May 2 (Reuters) ICE cotton futures rose 3% on Monday, boosted by supply concerns due to worsening drought across key growing regions and mill buying.
* Cotton contracts for July rose 4.03 cents, or 2.77%, at 149.66 cents per lb, at 1605 GMT. Prices traded within a range of 145 and 150 cents a lb.
* Rain fell short in growing areas while "the position is too large by the mills and they have no choice but to buy their way out," said Louis Barbera, partner and analyst at VLM Commodities Ltd.
* In the wider grain market, Chicago wheat futures dropped to a three-week low on Monday, falling for a fourth session, as rains in key growing parts of the U.S. Plains provided much-needed relief to the crop.
* The cotton market moved higher despite a stronger dollar. The U.S. dollar rose 0.7%, making the commodity more expensive for overseas buyers.
* "The worsening drought, mill on-call fixations, and strong rumors regarding temporary export ban of raw cotton in India ultimately pushed the market higher," Louis Rose of Tennessee-based Rose Commodity Group wrote in a note.

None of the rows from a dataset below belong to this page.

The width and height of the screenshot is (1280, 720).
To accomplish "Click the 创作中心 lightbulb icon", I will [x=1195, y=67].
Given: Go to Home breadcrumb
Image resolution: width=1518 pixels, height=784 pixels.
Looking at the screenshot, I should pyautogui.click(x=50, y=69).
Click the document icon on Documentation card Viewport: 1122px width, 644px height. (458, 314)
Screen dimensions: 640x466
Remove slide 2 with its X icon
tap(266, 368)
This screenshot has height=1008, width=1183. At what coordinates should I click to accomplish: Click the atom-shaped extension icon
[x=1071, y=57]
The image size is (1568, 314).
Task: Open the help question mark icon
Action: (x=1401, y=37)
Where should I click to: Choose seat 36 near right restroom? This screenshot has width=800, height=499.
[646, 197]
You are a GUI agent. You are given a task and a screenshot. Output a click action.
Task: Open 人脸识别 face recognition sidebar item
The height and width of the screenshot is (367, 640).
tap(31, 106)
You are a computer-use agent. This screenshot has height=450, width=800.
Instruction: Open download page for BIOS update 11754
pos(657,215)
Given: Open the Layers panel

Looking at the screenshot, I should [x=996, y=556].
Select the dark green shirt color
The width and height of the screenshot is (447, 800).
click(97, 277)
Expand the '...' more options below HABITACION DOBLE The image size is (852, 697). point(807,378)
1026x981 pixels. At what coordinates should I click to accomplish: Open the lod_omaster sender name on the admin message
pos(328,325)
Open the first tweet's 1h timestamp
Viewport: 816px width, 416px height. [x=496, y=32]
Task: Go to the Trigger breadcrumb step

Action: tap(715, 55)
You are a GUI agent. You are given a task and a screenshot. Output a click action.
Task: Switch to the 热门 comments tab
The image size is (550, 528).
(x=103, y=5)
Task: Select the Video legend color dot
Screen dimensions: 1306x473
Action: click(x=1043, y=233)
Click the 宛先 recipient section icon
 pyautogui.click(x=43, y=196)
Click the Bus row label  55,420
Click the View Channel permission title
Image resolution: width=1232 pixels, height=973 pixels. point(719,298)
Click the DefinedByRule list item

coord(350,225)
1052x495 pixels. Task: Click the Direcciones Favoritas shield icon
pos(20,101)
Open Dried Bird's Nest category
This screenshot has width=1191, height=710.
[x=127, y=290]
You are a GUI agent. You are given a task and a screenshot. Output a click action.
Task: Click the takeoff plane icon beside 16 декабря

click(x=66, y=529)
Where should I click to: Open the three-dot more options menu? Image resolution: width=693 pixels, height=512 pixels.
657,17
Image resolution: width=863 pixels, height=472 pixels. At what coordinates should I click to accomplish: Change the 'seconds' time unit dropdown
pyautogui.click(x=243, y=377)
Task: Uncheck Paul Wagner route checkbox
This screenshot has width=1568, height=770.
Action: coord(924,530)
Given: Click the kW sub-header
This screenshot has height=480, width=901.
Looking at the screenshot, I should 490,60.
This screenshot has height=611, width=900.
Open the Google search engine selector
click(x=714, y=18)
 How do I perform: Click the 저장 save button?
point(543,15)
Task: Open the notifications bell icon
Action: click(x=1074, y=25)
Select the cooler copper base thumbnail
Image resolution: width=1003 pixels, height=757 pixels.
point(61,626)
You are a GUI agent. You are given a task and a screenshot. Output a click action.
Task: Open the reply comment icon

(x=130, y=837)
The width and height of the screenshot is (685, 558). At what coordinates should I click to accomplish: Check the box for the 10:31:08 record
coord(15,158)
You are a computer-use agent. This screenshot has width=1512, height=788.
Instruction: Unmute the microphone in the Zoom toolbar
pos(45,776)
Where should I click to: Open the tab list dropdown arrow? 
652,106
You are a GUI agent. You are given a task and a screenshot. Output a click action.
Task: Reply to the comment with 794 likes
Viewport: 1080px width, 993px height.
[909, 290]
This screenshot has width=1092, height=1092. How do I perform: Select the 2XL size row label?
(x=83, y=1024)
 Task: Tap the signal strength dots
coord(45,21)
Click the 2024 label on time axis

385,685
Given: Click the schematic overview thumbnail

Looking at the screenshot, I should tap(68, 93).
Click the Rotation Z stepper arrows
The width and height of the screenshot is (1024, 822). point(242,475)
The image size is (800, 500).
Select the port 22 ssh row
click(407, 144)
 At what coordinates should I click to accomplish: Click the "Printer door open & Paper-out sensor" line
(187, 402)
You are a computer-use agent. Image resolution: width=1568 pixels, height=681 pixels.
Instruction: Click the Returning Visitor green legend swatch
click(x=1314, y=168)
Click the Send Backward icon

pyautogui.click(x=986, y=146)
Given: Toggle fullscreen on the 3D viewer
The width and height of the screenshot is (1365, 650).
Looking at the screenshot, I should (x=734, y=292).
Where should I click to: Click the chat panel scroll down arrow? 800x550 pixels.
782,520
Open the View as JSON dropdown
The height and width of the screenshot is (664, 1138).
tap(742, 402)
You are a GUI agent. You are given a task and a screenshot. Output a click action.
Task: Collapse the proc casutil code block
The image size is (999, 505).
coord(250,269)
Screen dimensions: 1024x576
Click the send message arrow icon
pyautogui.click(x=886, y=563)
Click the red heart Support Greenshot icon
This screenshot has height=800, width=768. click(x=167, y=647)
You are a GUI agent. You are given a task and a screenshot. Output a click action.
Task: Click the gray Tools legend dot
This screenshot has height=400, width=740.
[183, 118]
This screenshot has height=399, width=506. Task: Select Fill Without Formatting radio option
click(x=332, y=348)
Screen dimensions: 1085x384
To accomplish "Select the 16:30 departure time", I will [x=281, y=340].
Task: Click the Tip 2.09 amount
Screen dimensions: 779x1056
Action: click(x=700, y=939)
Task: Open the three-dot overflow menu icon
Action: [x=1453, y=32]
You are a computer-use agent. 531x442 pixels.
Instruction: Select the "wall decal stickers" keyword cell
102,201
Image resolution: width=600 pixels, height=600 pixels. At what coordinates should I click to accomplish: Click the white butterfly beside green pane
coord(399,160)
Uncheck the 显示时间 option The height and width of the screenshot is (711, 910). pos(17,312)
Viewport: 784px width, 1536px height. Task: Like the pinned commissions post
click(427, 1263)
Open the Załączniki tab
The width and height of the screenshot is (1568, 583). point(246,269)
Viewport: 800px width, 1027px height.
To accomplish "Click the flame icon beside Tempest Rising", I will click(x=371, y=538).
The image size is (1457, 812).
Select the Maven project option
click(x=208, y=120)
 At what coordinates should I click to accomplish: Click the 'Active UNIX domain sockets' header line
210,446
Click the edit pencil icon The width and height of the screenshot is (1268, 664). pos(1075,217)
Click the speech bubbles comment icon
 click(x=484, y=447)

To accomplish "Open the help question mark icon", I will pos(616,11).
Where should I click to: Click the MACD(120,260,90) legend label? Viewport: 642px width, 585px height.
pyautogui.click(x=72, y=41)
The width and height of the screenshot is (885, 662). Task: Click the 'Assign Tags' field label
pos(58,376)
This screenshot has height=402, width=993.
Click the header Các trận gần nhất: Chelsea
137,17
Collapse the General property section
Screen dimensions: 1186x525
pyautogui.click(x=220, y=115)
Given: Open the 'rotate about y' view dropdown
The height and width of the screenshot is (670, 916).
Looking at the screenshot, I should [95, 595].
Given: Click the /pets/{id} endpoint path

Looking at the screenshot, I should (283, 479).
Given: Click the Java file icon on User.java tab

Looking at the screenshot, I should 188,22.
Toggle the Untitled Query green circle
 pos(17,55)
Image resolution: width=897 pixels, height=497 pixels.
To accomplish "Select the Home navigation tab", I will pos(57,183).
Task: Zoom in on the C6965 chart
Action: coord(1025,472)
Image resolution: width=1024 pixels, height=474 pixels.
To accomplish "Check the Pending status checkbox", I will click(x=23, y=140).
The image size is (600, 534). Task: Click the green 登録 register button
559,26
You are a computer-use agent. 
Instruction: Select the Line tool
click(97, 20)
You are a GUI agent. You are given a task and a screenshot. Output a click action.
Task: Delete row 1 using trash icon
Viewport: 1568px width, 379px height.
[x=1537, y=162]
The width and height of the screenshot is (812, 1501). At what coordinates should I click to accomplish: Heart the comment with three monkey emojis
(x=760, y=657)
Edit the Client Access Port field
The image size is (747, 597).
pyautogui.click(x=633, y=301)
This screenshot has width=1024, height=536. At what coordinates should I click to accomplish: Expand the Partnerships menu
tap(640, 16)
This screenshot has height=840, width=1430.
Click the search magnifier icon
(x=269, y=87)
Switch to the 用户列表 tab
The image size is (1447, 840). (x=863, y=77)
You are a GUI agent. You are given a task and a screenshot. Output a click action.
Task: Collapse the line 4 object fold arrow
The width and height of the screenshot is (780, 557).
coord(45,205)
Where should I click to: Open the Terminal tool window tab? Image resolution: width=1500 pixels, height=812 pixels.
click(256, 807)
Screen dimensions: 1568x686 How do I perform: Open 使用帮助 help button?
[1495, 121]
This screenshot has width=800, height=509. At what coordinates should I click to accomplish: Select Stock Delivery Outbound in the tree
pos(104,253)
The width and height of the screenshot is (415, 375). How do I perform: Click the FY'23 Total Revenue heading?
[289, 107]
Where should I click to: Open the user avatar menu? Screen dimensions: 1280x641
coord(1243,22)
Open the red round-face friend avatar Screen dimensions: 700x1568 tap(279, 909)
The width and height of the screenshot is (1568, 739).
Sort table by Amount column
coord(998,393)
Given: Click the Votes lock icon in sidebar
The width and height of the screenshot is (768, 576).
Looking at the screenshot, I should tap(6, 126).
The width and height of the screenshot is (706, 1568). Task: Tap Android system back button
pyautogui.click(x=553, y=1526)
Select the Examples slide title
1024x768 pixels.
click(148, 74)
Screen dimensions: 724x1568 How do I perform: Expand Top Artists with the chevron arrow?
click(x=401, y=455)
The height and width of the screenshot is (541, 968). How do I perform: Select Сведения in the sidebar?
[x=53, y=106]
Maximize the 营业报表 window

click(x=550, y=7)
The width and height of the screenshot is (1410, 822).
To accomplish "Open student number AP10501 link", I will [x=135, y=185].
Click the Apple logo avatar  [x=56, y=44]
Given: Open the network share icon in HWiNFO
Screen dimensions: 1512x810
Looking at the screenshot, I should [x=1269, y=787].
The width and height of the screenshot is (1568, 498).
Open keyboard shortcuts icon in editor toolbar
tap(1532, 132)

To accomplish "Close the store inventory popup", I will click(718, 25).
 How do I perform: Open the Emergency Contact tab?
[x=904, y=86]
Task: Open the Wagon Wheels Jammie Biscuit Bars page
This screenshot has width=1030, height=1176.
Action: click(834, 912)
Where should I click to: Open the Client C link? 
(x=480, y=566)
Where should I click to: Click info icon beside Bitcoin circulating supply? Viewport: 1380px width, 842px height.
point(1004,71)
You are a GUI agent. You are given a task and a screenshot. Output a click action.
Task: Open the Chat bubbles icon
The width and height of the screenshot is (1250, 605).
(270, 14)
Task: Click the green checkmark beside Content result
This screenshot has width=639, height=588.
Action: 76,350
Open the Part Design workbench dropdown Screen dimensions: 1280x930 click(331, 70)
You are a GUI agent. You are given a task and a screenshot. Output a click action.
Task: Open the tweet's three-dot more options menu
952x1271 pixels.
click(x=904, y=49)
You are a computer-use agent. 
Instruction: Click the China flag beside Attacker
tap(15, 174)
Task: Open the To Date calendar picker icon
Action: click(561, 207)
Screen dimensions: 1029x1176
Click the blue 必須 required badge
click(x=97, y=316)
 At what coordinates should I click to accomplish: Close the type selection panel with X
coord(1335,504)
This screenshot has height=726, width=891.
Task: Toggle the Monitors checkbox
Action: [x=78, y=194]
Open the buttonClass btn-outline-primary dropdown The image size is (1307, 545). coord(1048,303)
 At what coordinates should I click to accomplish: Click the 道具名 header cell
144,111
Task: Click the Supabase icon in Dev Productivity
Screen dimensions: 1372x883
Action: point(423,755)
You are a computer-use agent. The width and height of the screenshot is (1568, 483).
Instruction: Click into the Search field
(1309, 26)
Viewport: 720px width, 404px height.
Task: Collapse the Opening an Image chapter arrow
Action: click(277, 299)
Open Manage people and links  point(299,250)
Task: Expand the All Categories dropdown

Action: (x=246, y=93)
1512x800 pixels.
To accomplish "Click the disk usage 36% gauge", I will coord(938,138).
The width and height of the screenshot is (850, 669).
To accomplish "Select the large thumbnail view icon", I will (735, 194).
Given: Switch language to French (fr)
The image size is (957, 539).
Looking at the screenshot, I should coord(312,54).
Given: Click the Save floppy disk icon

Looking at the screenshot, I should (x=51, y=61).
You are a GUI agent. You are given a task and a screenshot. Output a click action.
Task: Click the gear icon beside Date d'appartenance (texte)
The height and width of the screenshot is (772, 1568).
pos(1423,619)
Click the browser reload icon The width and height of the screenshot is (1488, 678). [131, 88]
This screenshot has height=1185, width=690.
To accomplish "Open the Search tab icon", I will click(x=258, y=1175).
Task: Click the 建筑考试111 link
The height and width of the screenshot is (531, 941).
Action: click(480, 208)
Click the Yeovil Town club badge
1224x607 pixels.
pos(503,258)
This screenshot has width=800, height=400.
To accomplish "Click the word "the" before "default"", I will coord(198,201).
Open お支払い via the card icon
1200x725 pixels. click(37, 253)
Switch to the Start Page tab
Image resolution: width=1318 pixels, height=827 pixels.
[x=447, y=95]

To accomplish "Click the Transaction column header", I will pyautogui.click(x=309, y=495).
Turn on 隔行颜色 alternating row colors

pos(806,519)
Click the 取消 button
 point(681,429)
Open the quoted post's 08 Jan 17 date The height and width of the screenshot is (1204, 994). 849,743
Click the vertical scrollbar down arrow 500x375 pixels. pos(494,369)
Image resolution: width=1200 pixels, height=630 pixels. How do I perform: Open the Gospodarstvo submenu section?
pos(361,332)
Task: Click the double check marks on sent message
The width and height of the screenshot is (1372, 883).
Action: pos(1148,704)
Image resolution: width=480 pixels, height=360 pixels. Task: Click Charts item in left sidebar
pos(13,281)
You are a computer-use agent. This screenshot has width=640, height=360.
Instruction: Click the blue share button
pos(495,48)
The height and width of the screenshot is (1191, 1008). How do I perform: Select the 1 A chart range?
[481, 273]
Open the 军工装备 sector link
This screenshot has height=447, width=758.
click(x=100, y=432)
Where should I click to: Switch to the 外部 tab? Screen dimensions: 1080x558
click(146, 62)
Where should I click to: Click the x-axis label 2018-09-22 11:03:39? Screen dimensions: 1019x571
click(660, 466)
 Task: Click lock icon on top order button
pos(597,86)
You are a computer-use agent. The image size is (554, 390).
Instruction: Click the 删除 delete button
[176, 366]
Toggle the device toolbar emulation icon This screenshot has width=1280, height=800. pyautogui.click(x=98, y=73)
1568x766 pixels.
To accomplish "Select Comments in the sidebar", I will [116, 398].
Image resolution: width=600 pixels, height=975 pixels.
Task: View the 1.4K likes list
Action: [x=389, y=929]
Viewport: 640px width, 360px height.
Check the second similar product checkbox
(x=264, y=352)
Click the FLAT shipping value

* Speculators cut net long position in cotton by 2,528 contracts to 57,420 in the week to April 26, data from the Commodity Futures Trading Commission showed on Friday.
* China, one of the biggest consumers of U.S. cotton, reported 7,822 new COVID-19 cases on May 1, the National Health Commission said on Monday.
* Total futures market volume fell by 20,575 to 13,594 lots. Data showed total open interest gained 686 to 205,586 contracts in the previous session.